_Work task_.
Your answer should be the lines below from the one with "Given: Open the" to the one with "Open the Ảnh tab", both included, given again exactly and with nothing added.

_Available records_.
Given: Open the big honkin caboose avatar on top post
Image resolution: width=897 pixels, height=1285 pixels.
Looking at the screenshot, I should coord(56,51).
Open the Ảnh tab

--

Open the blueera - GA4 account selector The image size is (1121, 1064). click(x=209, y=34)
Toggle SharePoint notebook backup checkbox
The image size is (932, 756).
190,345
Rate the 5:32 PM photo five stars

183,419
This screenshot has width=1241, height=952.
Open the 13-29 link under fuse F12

_Response to the task_.
Given: Open the big honkin caboose avatar on top post
Image resolution: width=897 pixels, height=1285 pixels.
Looking at the screenshot, I should coord(56,51).
Open the Ảnh tab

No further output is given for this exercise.